Introduction

Whether running a physical or online business, it's always wise to start small and scale gradually. This principle also applies to building applications and software.

Start Small, Scale Big - Unknown

It has low risk in terms of the amount of time and money spent on it and also you have something to start with. If something goes wrong, the amount of time and money wasted will be small and you can re-design the solution with minimal effort.

Real-world example

Let's say you want to build a multi-tenant cloud application that serves API as a service. You have a few basic components:

  1. Cognito for user management
  2. Lambda functions for running and processing data
  3. API gateway for serving the data that is processed
  4. MongoDB for data storage
  5. S3 for file storage
  6. Secret manager for storing sensitive information
  7. Stripe as a payment gateway
  8. IAM roles policies for all the above resources.
  9. You might need to make this cloud-agnostic

And we might also need to include other services which we might not need/know at the beginning.

Day n, n+1, n+2, n+n..

On day 1, Let’s say a developer sets up Cognito, changes a few configurations on AWS, and also creates a MongoDB cluster, Creates a database, creates a collection loads it with some dummy data to get started, and creates a database of users with few rules.

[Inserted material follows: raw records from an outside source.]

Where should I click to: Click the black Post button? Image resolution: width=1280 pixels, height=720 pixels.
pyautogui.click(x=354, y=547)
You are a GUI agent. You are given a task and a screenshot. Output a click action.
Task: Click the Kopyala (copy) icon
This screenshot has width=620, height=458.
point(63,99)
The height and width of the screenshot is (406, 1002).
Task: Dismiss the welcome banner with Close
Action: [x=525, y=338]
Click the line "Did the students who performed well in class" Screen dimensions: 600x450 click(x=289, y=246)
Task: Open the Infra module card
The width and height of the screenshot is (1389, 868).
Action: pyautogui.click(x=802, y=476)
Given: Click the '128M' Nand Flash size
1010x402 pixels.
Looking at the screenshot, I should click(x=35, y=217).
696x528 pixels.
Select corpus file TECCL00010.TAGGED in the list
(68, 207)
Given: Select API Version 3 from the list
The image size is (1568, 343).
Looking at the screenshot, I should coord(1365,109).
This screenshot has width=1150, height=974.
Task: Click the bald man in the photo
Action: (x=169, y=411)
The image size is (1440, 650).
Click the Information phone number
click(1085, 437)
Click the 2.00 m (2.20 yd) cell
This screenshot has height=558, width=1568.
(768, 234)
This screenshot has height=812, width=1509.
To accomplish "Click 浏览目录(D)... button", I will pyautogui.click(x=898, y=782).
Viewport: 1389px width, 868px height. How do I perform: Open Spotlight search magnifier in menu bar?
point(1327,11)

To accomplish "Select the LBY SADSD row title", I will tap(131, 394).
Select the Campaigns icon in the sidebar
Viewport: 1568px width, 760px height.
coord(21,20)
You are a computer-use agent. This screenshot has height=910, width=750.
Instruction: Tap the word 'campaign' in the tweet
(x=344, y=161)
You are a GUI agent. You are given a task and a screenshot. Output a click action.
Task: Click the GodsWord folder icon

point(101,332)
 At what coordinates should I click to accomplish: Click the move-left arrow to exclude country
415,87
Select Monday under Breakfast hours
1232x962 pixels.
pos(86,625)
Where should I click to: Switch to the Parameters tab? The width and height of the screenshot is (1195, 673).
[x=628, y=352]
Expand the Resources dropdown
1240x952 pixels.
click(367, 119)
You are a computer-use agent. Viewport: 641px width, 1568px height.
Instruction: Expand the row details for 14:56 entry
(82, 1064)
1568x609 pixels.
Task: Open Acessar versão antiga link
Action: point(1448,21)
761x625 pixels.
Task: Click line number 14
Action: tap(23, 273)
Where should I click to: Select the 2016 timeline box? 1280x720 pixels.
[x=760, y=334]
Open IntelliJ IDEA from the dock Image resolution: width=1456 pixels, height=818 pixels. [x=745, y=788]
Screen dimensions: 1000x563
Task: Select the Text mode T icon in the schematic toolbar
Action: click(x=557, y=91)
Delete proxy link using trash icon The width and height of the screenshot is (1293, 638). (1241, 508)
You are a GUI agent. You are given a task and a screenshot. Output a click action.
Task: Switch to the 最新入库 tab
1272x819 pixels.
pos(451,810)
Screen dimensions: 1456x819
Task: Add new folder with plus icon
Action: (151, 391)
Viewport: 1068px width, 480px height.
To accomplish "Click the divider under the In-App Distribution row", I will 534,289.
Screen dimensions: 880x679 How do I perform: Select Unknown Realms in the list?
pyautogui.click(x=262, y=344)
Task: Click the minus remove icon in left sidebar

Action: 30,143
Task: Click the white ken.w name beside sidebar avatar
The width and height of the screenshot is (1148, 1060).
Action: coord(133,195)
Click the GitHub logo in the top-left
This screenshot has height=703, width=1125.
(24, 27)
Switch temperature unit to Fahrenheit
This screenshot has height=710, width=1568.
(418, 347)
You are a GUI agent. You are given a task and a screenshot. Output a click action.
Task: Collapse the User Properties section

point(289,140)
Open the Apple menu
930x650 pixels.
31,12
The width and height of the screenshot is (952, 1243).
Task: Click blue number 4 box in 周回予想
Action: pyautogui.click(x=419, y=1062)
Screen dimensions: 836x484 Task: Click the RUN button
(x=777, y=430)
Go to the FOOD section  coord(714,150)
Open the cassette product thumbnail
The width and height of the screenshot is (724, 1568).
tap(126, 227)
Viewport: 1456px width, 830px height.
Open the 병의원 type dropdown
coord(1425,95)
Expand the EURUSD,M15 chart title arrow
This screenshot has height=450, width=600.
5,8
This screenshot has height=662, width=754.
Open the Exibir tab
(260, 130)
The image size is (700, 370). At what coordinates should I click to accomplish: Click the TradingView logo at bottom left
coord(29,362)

The next day n+1, the developer added a few lambda services with environment variables, configs, etc, and creates API gateway which is configured to a specific cognito user pool.

This keeps on growing and you will be calling the application by adding more infra’s to it. At n day, you will have a larger infra up and running.

When you start adding different components, at one point in time:

  1. Your infra grows and you lose track of what is running on which location.
  2. Starts to consume more resources ending up in more billing prices every day.
  3. You need to manually delete the instances you don’t want/when not in use and again need to configure them when you need.
  4. You probably will forget to delete and configure on the network which might cost you some amount every month.
  5. More than 2 resources are needed to set the infra on the cloud for development purposes manually which has an impact on money and time.
  6. The developer needs to manage this on one or more cloud platforms.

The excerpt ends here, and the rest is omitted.